CAMFT, together with the California Psychiatric Association and other organizations, is currently involved (through a "friend of the court" brief i.e., an "amicus curiae" brief) in the appeal of a murder conviction that involves an interpretation of Section 1024 of the Evidence Code. Thus, the California Supreme Court may soon decide the appeal and may shed further light upon this troublesome section of law. The central questions of the appeal, insofar as they relate to psychotherapist-patient privilege, are whether the trial judge improperly allowed evidence to be introduced concerning the Tarasoff warnings given by the therapists who were treating the patient (the defendant), and whether he improperly allowed the therapists to testify to the communications from the patient that led them to believe that the victim was in danger.

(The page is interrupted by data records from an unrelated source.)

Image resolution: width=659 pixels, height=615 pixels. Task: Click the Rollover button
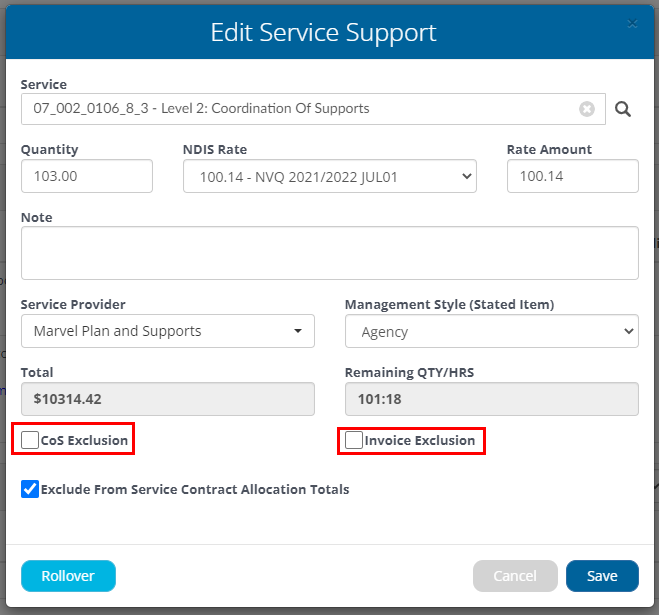point(68,576)
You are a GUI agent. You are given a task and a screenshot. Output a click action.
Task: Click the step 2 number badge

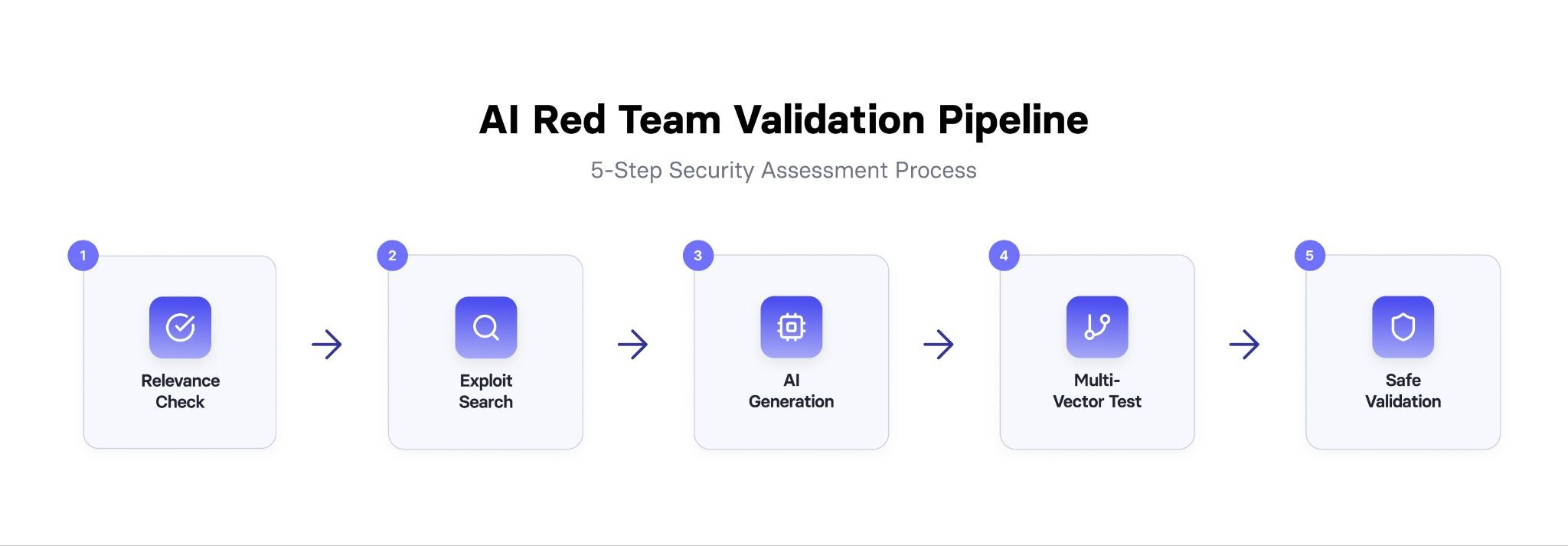[392, 256]
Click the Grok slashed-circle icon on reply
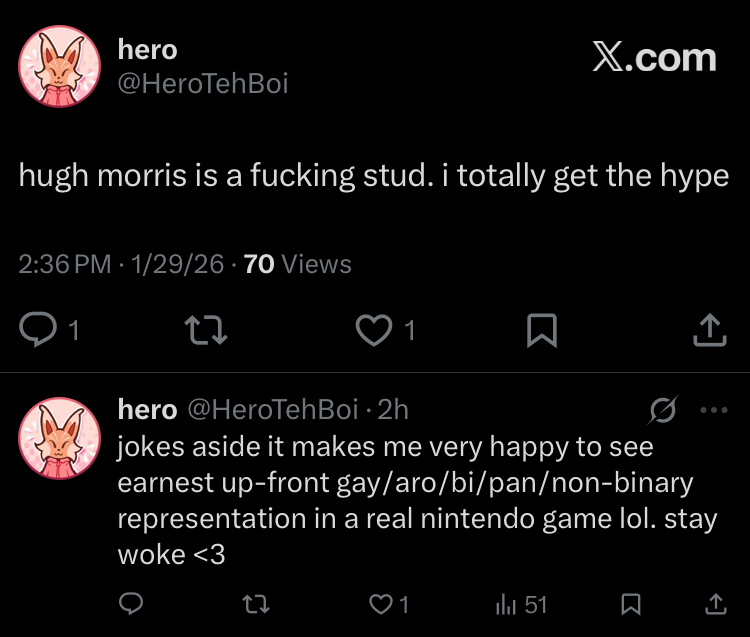 (662, 410)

We are arguing, in essence, that this testimony was erroneously allowed because Section 1024 of the Evidence Code expressly states that disclosure of the information must be necessary to prevent the threatened danger. At the time of trial, no danger existed, and thus the communication of patient to psychotherapist should have been protected by the privilege. The prosecution is arguing that once the disclosures were made pursuant to Section 1024 and Tarasoff, all of the communications that led the therapist to believe that the victim was in danger, including the actual warning, are not protected by the privilege (e.g., There is no privilege...) even though disclosure is no longer necessary to protect anyone. After the Supreme Court decides this case, I expect to write a follow-up article. Hopefully, the decision will be helpful in better understanding the full import of Section 1024 of the Evidence Code.


This article appeared in the March/April 1990 issue of The California Therapist, the publication of the California Association of Marriage and Family Therapists, headquartered in San Diego, California. This article is intended to provide guidelines for addressing difficult legal dilemmas. It is not intended to address every situation that could potentially arise, nor is it intended to be a substitute for independent legal advice or consultation. When using such information as a guide, be aware that laws, regulations and technical standards change over time, and thus one should verify and update any references or information contained herein.